Passage shown section start

Still in Massachusetts. . . visited my sister and brother-in-law up in Haverhill, then went to see "United 93" with my mother. . . According to Frank Rich in today's Times, the film "reduces the doomed and brave Americans on board to nameless stick figures with less personality than the passengers in 'Airport.' Rather than deepening our knowledge of them or their heroism, the movie caps an hour of air-traffic controller nail-biting with a tasteful re-enactment of the grisly end."
I beg to differ. The movie refuses to pander to the Hollywood convention of selecting and focusing on a single "hero" (someone, possibly played by, say, Bruce Willis, who rises up and calls out "There's more of us than them. Let's get 'em, guys!") and following his (or her) story at the expense of all of the others, the movie takes the wide view and lets the scenes play before the camera, while not picking and choosing what the director thinks might entertain us while ignoring what he thinks isn't essential for moving the story along.
As David Denby notes in The New Yorker, "there's no visual or verbal rhetoric, no swelling awareness of the Menace We All Face. . . In a story of collective and anonymous heroism, we don't want Denzel Washington leading the charge or Gene Hackman wrathfully telling the military to get on the stick . . .This is true existential filmmaking: there is only the next instant, and the one after that, and what are you going to do? Many films whip up tension with cunning and manipulation. As far as possible, this movie plays it straight."

Passage shown section end
Entries supplied section start

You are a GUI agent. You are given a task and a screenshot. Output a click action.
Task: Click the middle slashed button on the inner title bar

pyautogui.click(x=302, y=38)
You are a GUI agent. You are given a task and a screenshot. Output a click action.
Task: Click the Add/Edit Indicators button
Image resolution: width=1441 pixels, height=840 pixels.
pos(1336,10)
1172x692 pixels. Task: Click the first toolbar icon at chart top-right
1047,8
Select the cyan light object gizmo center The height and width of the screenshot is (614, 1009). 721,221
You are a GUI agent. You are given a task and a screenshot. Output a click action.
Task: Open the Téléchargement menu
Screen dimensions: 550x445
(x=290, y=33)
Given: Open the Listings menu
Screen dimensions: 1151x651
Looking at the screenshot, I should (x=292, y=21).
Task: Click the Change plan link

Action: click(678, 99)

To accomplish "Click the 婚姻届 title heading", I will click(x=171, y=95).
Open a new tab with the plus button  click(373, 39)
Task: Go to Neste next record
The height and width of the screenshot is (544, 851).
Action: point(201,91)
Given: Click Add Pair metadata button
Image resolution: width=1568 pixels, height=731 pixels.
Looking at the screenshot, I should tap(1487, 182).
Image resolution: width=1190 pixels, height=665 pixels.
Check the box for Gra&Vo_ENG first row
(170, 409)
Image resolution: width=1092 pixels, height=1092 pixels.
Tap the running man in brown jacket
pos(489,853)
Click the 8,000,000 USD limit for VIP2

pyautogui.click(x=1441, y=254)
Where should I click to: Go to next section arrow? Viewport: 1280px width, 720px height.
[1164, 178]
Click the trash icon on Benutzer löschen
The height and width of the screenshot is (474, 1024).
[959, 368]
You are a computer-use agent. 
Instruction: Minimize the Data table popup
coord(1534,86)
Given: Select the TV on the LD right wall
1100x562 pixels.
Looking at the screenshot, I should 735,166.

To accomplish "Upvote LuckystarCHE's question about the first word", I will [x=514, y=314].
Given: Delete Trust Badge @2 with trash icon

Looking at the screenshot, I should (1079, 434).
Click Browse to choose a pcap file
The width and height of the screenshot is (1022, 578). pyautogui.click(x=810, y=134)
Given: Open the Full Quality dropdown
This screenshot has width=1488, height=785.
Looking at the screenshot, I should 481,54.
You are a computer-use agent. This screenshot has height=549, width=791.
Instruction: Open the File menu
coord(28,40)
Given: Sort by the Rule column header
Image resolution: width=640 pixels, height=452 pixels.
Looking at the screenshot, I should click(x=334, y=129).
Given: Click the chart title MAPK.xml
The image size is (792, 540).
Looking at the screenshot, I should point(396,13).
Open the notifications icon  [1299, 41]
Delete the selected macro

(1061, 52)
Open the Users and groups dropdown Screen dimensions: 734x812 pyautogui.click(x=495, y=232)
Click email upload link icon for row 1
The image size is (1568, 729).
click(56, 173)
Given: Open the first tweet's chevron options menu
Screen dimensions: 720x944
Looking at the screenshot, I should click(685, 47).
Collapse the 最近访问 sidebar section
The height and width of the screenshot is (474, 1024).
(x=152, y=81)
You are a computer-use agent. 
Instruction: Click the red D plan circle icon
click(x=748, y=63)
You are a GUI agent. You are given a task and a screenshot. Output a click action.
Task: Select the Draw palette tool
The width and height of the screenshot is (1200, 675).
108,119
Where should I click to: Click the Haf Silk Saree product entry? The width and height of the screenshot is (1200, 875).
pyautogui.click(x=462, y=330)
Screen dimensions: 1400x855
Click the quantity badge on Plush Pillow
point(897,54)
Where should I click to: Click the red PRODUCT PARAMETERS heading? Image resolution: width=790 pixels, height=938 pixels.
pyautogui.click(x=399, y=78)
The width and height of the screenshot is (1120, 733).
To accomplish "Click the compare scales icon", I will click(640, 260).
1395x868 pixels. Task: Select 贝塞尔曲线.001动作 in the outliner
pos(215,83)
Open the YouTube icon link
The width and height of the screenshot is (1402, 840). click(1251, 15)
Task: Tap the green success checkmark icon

Entries supplied section end

▶ **Problems and tasks**
a: In the post about the film "United 93," which publication does the text name as the source of David Denby's remarks?
b: Continue the post about the film "United 93" from its last sentence.
The records are not needed for the tasks.

▶ **Expected outputs**
a: The New Yorker.

b:
I found the fast editing, the documentary-style hand-held camera shots, and the accumulated sense of dread to be as suspenseful and thrilling (and downright scary) as anything I've seen in film in a while. And most importantly, the movie doesn't demonize the hijackers, nor go out of its way to try and sympathize with them. Instead, it shows them, like the doomed passengers, the air-traffic controllers and the military, to be ordinary men in unusual circumstances - we see their fear, their worry, their concern, we hear one say "I love you" to someone over a telephone, we see the comfort they take in their faith, and we see the beastliness of their reprehensible actions. The camera doesn't flinch (nor does it show graphic bloodshed). Instead, it presents the events as best the filmmaker can reconstruct it, and lets the viewers draw their own conclusion.
I got an email today informing me that an old friend and long-former co-worker died over the weekend from a heart attack. This whole weekend has been a long meditation on our impermanence - my father, the doomed passengers, my friend. . . myself.
Life and death is the great matter. Impermanence is swift. There is only the next moment, and the one after that - what, then, are you going to do?
1 comment:
I am sorry to hear that life is sending you so many lessons. I am glad to hear that you have learned these lessons.